Por Samuel Cabanchik
La reforma política que pide la sociedad desde el 2001 no es una reforma pura y exclusivamente electoral como es la que el Ejecutivo promulgó (ley 26.571).
Una reforma política real debe encarnarse en los modos de hacer política, en las alternativas posibles para aumentar, institucionalizar y hacer transparentes los medios de participación que deben estar al alcance de todos, todos los días, no una vez cada dos años.
Una verdadera reforma política implica un cambio en los modos concretos de hacer política. Se trata de un cambio con respecto a los modos que hemos visto reiterarse en los últimos años; un cambio a favor de lo que la gente votó el 28 de junio de 2009. Los argentinos se expresaron en contra de las candidaturas testimoniales, en contra del verticalismo, en contra de cierto modo autoritario de construcción política.
No nos queda otra alternativa que oponernos a toda ley que aspire a reforzar aún más la partidocracia, poniendo trabas a los partidos emergentes, que no son más que las expresiones positivas de una ciudadanía cansada de la falta de transparencia que padecen los viejos aparatos partidarios.
La transparencia no se logra con una ley como la promulgada, con el agravante del veto parcial. Además no incluye una de las bases mínimas de transparencia en relación a los partidos políticos: la actualización de las afiliaciones de los partidos políticos. En este sentido, el último año presenté un proyecto de ley que establece la necesidad del reempadronamiento de los afiliados a todos los partidos políticos. Eso sí que ayudaría a la transparencia política.
El problema no es que exista un proyecto de poder, el problema es cómo se usa el poder. Hay dos modos de pensar el poder: poder sobre y poder para. El Gobierno insiste en el uso perverso del poder, el goce del poder por el poder mismo. Esto lo demuestra una vez más con esta ley que es una forma de proscripción de las fuerzas políticas emergentes y una estrategia más de sustentación de los antiguos bloques de poder en la Argentina.
Por el contrario, el poder para, el poder bien entendido, el poder para hacer, el poder creativo, es aquel que -dispuesto a escuchar a la ciudadanía- imagina políticas en vistas del bien común, canaliza la participación política junto con instancias de fiscalización y control, absolutamente ausentes en esta "reforma política".

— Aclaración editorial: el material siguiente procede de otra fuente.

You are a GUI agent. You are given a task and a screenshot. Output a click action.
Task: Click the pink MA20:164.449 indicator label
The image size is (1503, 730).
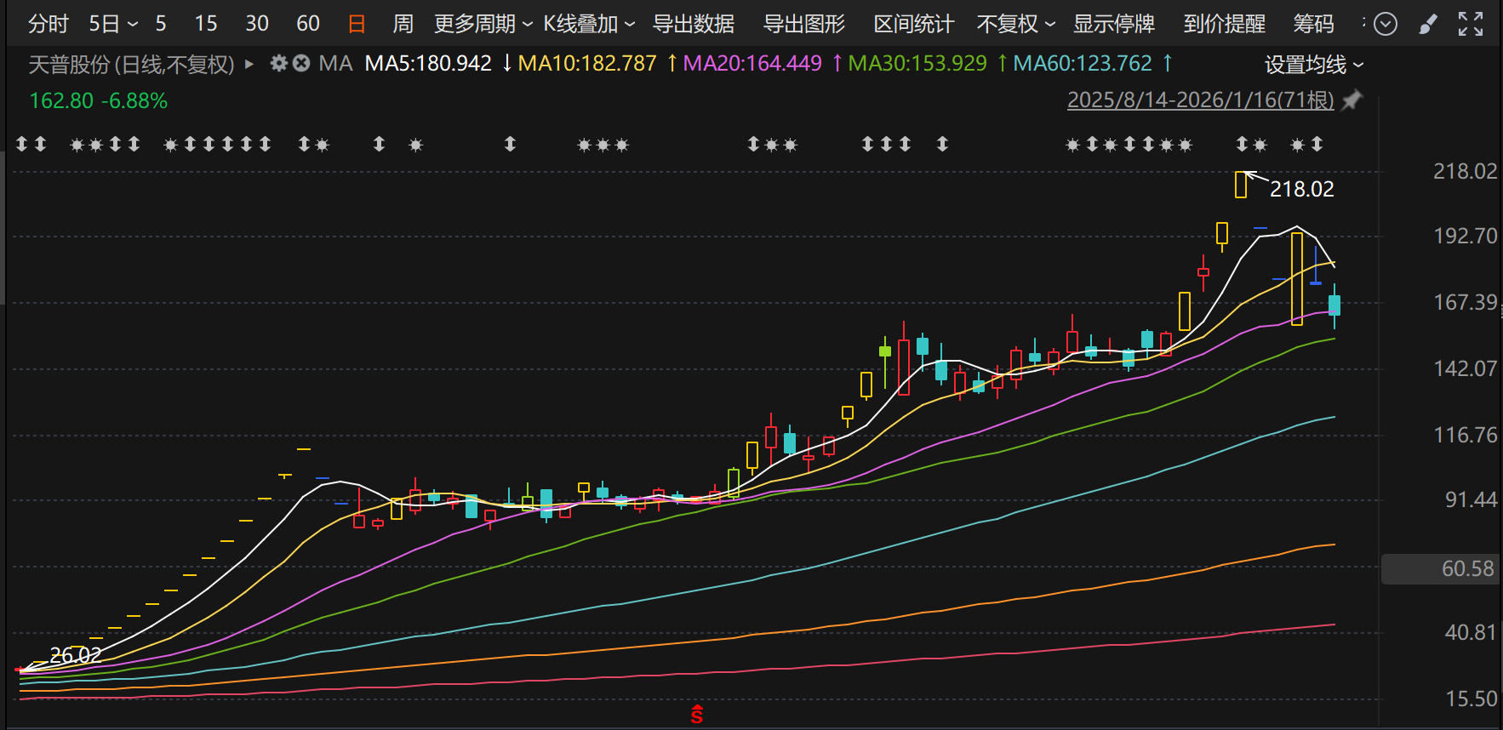(x=752, y=64)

Una discusión verdadera de la reforma política tendría que haber incluido la búsqueda de mecanismos para superar las situaciones que en la teoría se llaman de "gobierno dividido", y que en la práctica viviremos muy probablemente durante los próximos años.
El abuso del veto presidencial, pese a ser un instrumento constitucional, no hace más que dañar a nuestras instituciones, deslegitimar al Gobierno y generar incertidumbre y desilusión en la ciudadanía.
Es decir, menos institucionalidad, menos transparencia, menos democracia.